In this week, they reported on an important new paper in Science “Meehl, G.A., J.M. Arblaster, K. Matthes, F. Sassi, and H. van Loon (2009), Amplifying the Pacific climate system response to a small 11 year solar cycle forcing, Science, 325, 1114-1118.”

Weather patterns across the globe are partly affected by connections between the 11-year solar cycle of activity, Earth's stratosphere and the tropical Pacific Ocean, a new study finds.


The study could help scientists get an edge on eventually predicting the intensity of certain climate phenomena, such as the Indian monsoon and tropical Pacific rainfall, years in advance.


The sun is the ultimate source of all the energy on Earth; its rays heat the planet and drive the churning motions of its atmosphere.


The amount of energy the sun puts out varies over an 11-year cycle (this cycle also governs the appearance of sunspots on the sun's surface as well as radiation storms that can knock out satellites), but that cycle changes the total amount of energy reaching Earth by only about 0.1 percent. A conundrum for meteorologists was explaining whether and how such a small variation could drive major changes in weather patterns on Earth.


Earth-space connection


An international team of scientists led by the National Center for Atmospheric Research (NCAR) used more than a century of weather observations and three powerful computer models to tackle this question.


The answer, the new study finds, has to do with the Sun's impact on two seemingly unrelated regions: water in the tropical Pacific Ocean and air in the stratosphere, the layer of the atmosphere that runs from around 6 miles (10 km) above Earth's surface to about 31 miles (50 km).


The study found that chemicals in the stratosphere and sea surface temperatures in the Pacific Ocean respond during solar maximum in a way that amplifies the sun's influence on some aspects of air movement. This can intensify winds and rainfall, change sea surface temperatures and cloud cover over certain tropical and subtropical regions, and ultimately influence global weather.


"The sun, the stratosphere, and the oceans are connected in ways that can influence events such as winter rainfall in North America," said lead author of the study, Gerald Meehl of NCAR. "Understanding the role of the solar cycle can provide added insight as scientists work toward predicting regional weather patterns for the next couple of decades."


The following is our assessment of the ways the sun MAY influence weather and climate on short and long time scales.


The Sun Plays A Role In Our Climate In Direct And Indirect Ways.


The sun changes in its activity on time scales that vary from 27 days to 11, 22, 80, 180 years and more. A more active sun is brighter due to the dominance of faculae over cooler sunspots with the result that the irradiance emitted by the sun and received by the earth is higher during active solar periods than during quiet solar periods. The amount of change of the solar irradiance based on satellite measurements since 1978 during the course of the 11 year cycle just 0.1% (Willson and Hudson 1988) has caused many to conclude that the solar effect is negligible especially in recent years. Over the ultra long cycles (since the Maunder minimum), irradiance changes are estimated to be as high as 0.4%  (Hoyt and Schatten (1993), Lean et al. (1995), Lean (2000), Lockwood and Stamper (1999) and Fligge and Solanki (2000)).

◆ **Records supplied**
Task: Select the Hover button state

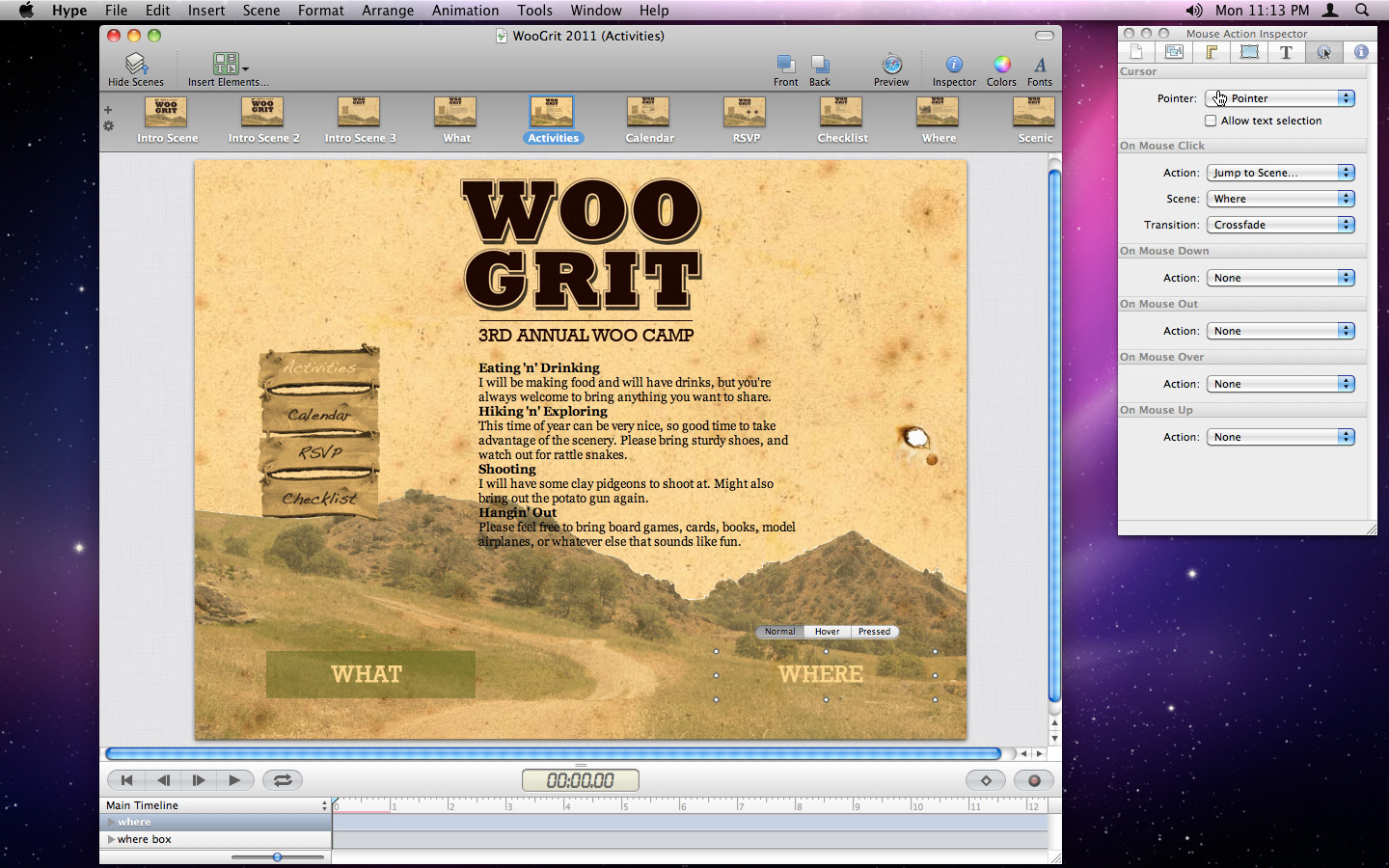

==

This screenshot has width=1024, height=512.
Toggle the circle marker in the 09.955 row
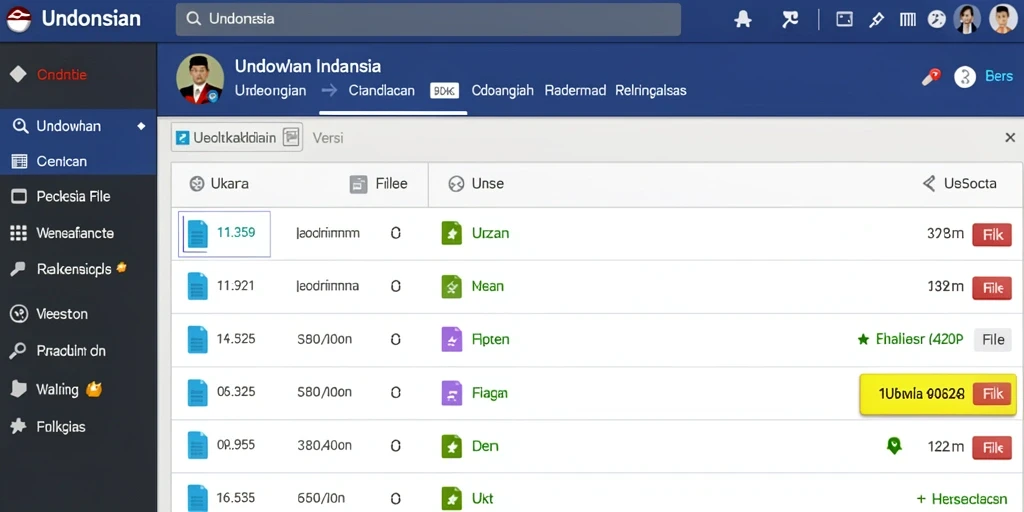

◆ **Prompt A**
Reproduce the solar cycle article word for word from "The following is" to "And Indirect Ways.".
◆ **Prompt B**
According to the solar cycle article, why is a more active sun brighter? Answer in one to three sentences.
The data play no part in this work.

◆ **Full output A**
The following is our assessment of the ways the sun MAY influence weather and climate on short and long time scales.


The Sun Plays A Role In Our Climate In Direct And Indirect Ways.

◆ **Full output B**
A more active sun is brighter because faculae dominate over the cooler sunspots. As a result, the sun emits, and Earth receives, more irradiance during active solar periods than during quiet ones.